What Is It?
Where one stands on an issue of tax law may depend upon context and perspective, including the facts and circumstances one finds relevant, and whom one is counseling or representing.[i]
Tax advisers often find themselves in situations in which they must ascertain either the “true” nature of a transfer of property between taxpayers[ii] – what they intended – or the character of the property that is the subject of the transfer. The determination of one may influence the outcome as to the other.
The IRS Office of Chief Counsel(“OCC”) recently issued advice[iii] on whether the gain from a taxpayer’s sales of LLC interests should be treated as ordinary income because the taxpayer held the LLC interests primarily for sale to customers in the ordinary course of a trade or business.[iv]
At the same time, the OCC also considered whether the Code’s “hot asset” rules for partnerships[v] should be applied collectively to treat the taxpayer’s gain on the above sales as ordinary income because the taxpayer was engaged in a trade or business of selling land.
Sale of LLC Interests
During the taxable years in question, Taxpayer directly, and indirectly through entities owned and managed by Taxpayer (the “Managed LLCs”), engaged in the promotion and sale of interests in limited liability companies (“Transaction LLCs”). The only assets owned by these Transaction LLCs were undeveloped parcels of land. Taxpayer held interests in the Managed LLCs with persons A and B and reported the activities of the Managed LLCs as partnerships for federal tax purposes.
Each of the Transaction LLCs engaged in transactions that involved the donation of an easement with respect to the land “in exchange for” a charitable contribution deduction,[vi] and/or the donation of a fee simple interest in the land in exchange for such a deduction (the “Transactions”).[vii]
According to information provided by Taxpayer, Taxpayer was previously engaged in a variety of business activities, including real estate management, acquisition, and investment activities. Taxpayer also represented that Taxpayer and the Managed LLCs did not sell real property and were not engaged in a trade or business of selling real property.
The promotional materials for the Transactions described certain principals of Managed LLCs (presumably including Taxpayer) as “only providing additional information regarding the potential acquisition of membership interests to prospective members and are not acting as a real estate broker nor are they acting as a broker or dealer in securities.”
Taxpayer, or Taxpayer through a Managed LLC, managed, marketed, and negotiated all Transaction steps. During the relevant periods, Taxpayer generally undertook the following steps[viii] to promote and sell the Transaction LLC interests:
- Identified a third-party owner of an undeveloped piece of land who held the land for more than one year (Landowner). Landowner formed an LLC (Land LLC) and contributed the undeveloped land to Land LLC.
- Formed a Managed LLC that purchased a percentage of the interests in the Land LLC from Landowner in exchange for cash.
================================
WORK TO DO:
a) List every shorthand name that the passage on the IRS advice about LLC interest sales defines in parentheses.
b) Continue the passage on the IRS advice about sales of LLC interests from the point where it stops.

SUPPLIED INFORMATION:
================================
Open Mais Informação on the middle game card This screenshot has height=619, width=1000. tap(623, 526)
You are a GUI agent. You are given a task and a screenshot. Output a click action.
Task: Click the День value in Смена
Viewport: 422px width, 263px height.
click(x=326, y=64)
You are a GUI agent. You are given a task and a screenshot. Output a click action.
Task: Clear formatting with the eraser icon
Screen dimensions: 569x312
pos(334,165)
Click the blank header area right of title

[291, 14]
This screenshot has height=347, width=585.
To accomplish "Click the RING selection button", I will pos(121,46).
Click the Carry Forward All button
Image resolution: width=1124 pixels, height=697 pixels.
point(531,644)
================================
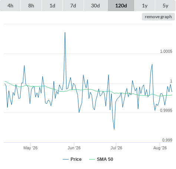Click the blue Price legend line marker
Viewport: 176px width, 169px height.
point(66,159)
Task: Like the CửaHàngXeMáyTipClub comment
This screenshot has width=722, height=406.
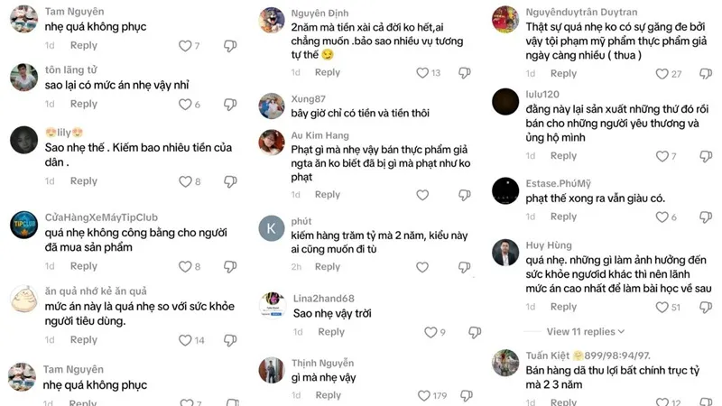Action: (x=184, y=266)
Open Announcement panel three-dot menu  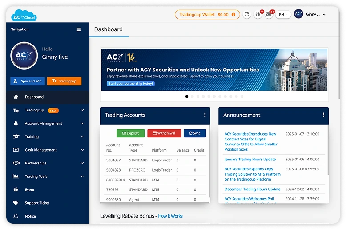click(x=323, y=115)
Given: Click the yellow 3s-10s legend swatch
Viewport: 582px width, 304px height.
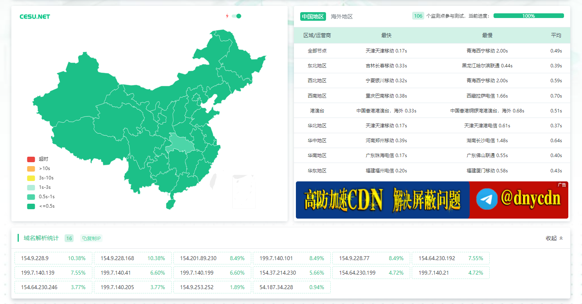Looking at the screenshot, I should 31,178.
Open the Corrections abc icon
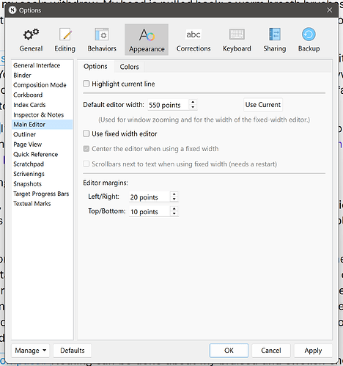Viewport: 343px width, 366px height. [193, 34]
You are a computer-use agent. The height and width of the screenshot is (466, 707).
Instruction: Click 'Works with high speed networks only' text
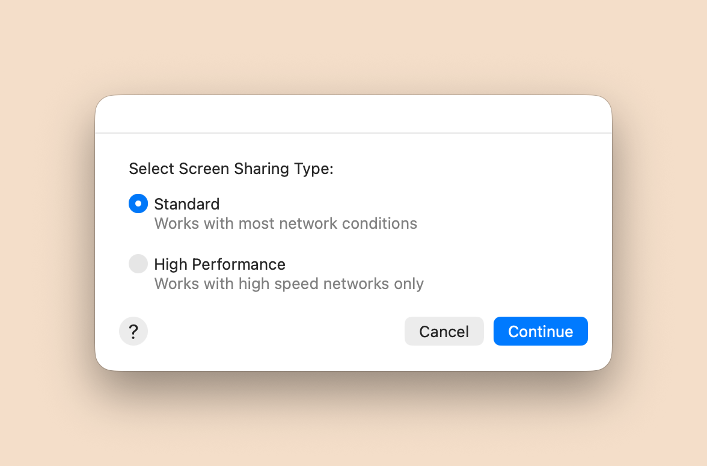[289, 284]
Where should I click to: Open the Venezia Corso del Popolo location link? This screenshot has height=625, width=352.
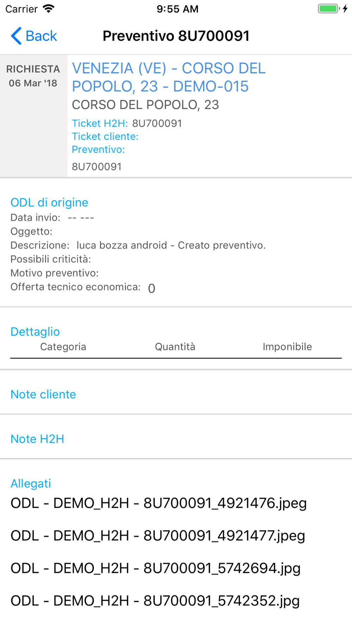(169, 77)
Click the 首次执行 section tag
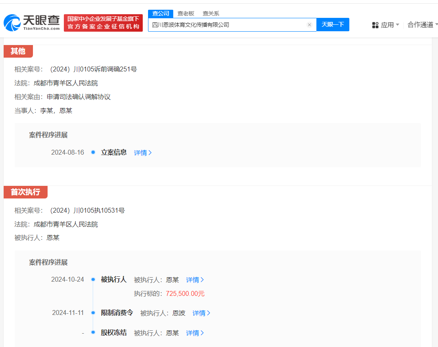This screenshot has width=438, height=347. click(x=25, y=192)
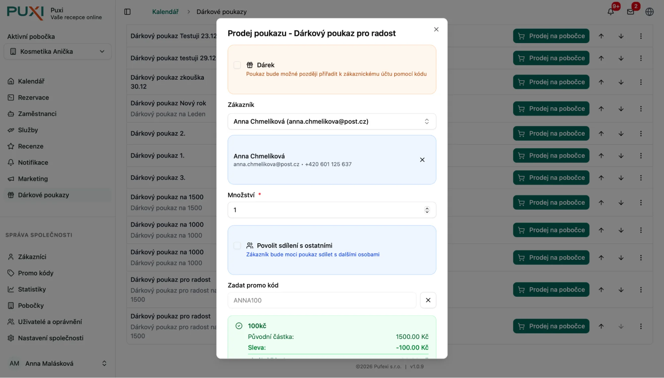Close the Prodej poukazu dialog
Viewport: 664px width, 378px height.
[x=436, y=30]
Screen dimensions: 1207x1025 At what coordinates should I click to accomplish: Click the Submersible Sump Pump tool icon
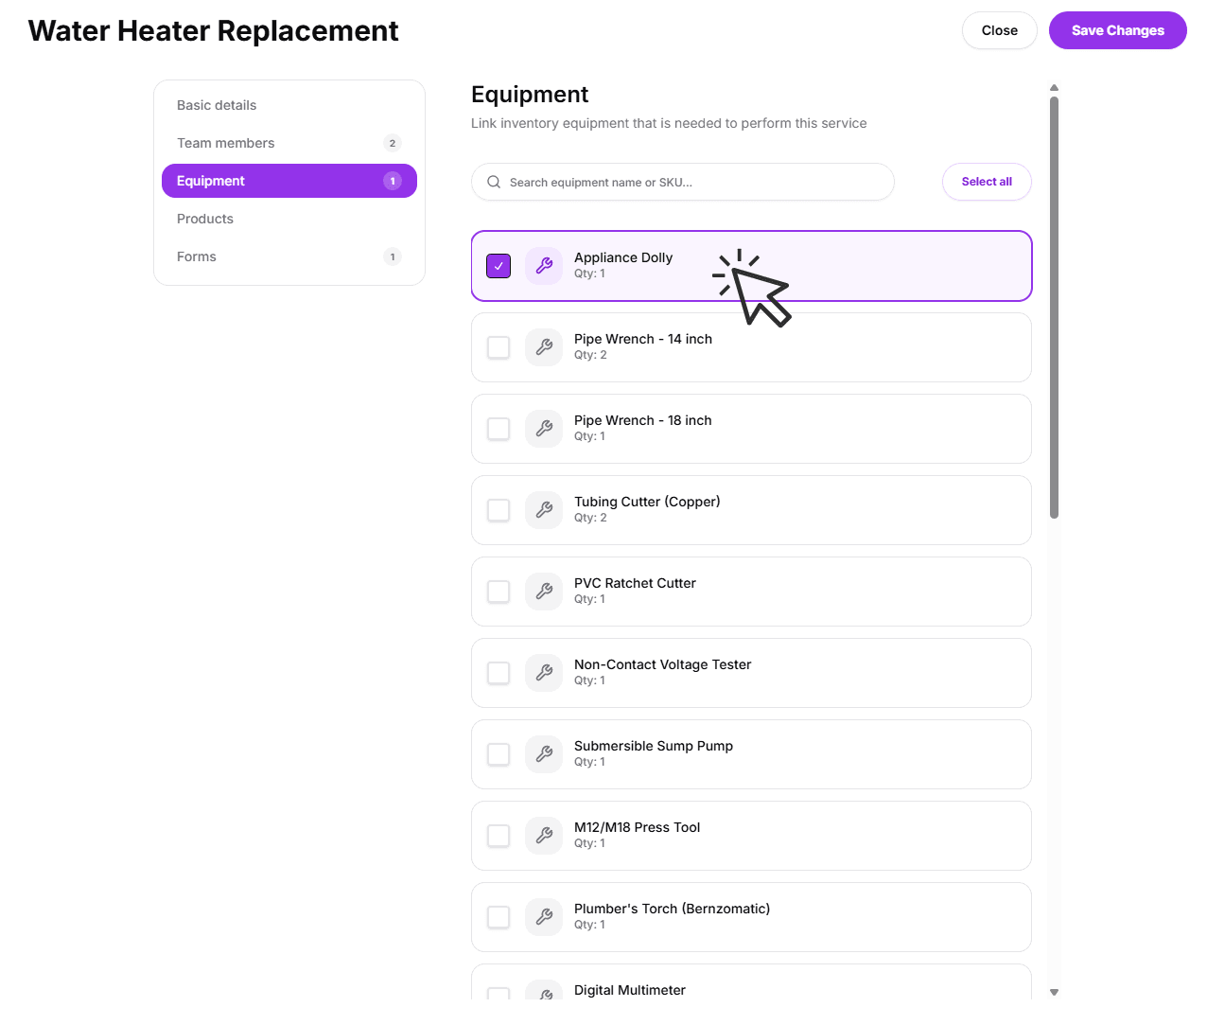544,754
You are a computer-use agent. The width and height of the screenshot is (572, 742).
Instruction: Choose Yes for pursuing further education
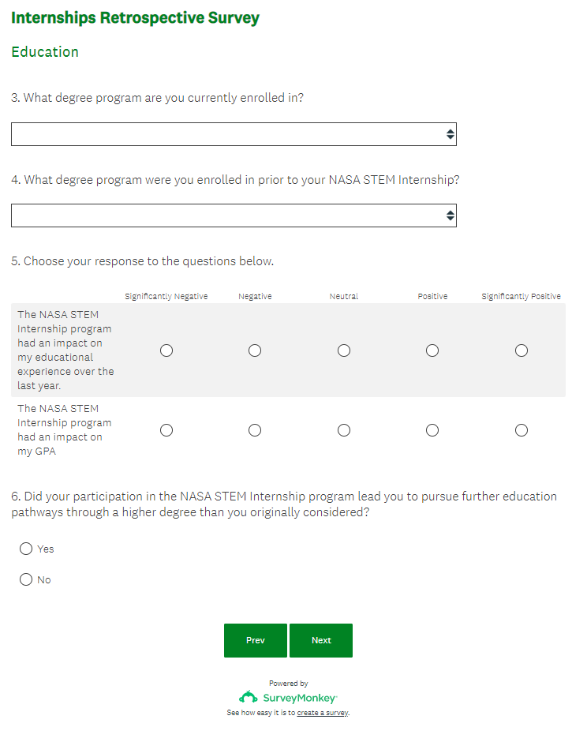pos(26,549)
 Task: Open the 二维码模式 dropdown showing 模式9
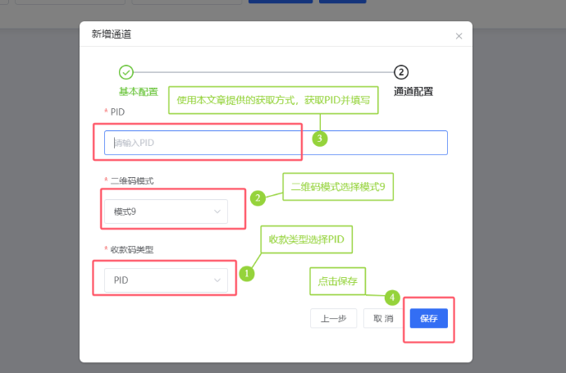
================================
RESPONSES TO THE TASKS:
a) OCC, Managed LLCs, Transaction LLCs, Transactions, Landowner, Land LLC

b)
- Directed Land LLC to subdivide the undeveloped land into parcels, contribute one parcel each to several newly formed LLCs (each a Transaction LLC), and distribute the Transaction LLC interests b% to Landowner and a% to Managed LLC (which were the same ownership percentages each held in Land LLC). Land LLC continued to hold one of the parcels.[ix]
- Directed Managed LLC to either continue to hold a% interest in each Transaction LLC, or distribute the interest to its partners – Taxpayer, A, and B.
- Managed LLC, or Taxpayer, A, and B, then sold c% of the Transaction LLC interests to a newly formed LLC (Investor LLC) of which Managed LLC or Taxpayer was the managing member. Taxpayer used a different newly formed Managed LLC to sell the Transaction LLC interests every year. Individual investors contributed tens of thousands of dollars into the Investor LLC to purchase Transaction LLC interests. Managed LLC, or Taxpayer, A, and B, continued to hold d% interest in, and act as the managing member of, Transaction LLC.
Typically, within one to four months from the date of Land LLC’s formation, Transaction LLC donated an easement and/or the land to a tax-exempt organization described in Section 501(c)(3) of the Code. Transaction LLC reported the donation as a charitable contribution[x] on its federal tax return. Taxpayer and the investors, through Investor LLC, claimed a deduction for their respective distributive shares of such charitable contribution deduction.[xi]
Taxpayer, through Investor LLC, made oral and written promises to the investors that they would receive a charitable contribution deduction with respect to the donation of the easement and/or the land many times the amount the investors contributed to Investor LLC.[xii]
Although the promotional materials for the Investor LLCs offered the investors several investment options, Taxpayer, acting as managing member of the Transaction LLCs, caused all the Transaction LLCs to donate easements and/or the land to charitable organizations. Taxpayer, through Investor LLC, received a promotional fee or other consideration in connection with the sales of the Transaction LLC interests to the investors.
During the years in question. Taxpayer and the Managed LLCs, collectively, reported about $e of gain on the sales of their interests in f Transaction LLCs to the Investor LLCs. Other than in the last of these years, Taxpayer reported the gain from the sales of the Transaction LLC interests as long-term capital gain.
In this final year, Taxpayer sold Transaction LLC interests directly and reported the gain from these sales as long-term capital gain. Also during that year, Taxpayer formed an entity that elected to be treated as an S corporation for federal tax purposes. Taxpayer contributed Transaction LLC interests to the S corporation, which then sold these interests. Taxpayer reported gain on the sales of the Transaction LLC interests sold by the S corporation as ordinary income.
On Taxpayer’s personal tax return, Taxpayer reported no other source of income other than the income generated by Taxpayer from the promotion and sale of the Transaction LLC interests.
On examination of Taxpayer’s tax returns, the IRS challenged the character of the gain Taxpayer recognized on the sales of the Transaction LLCs. The IRS examiners asked the OCC to weigh in on the issue.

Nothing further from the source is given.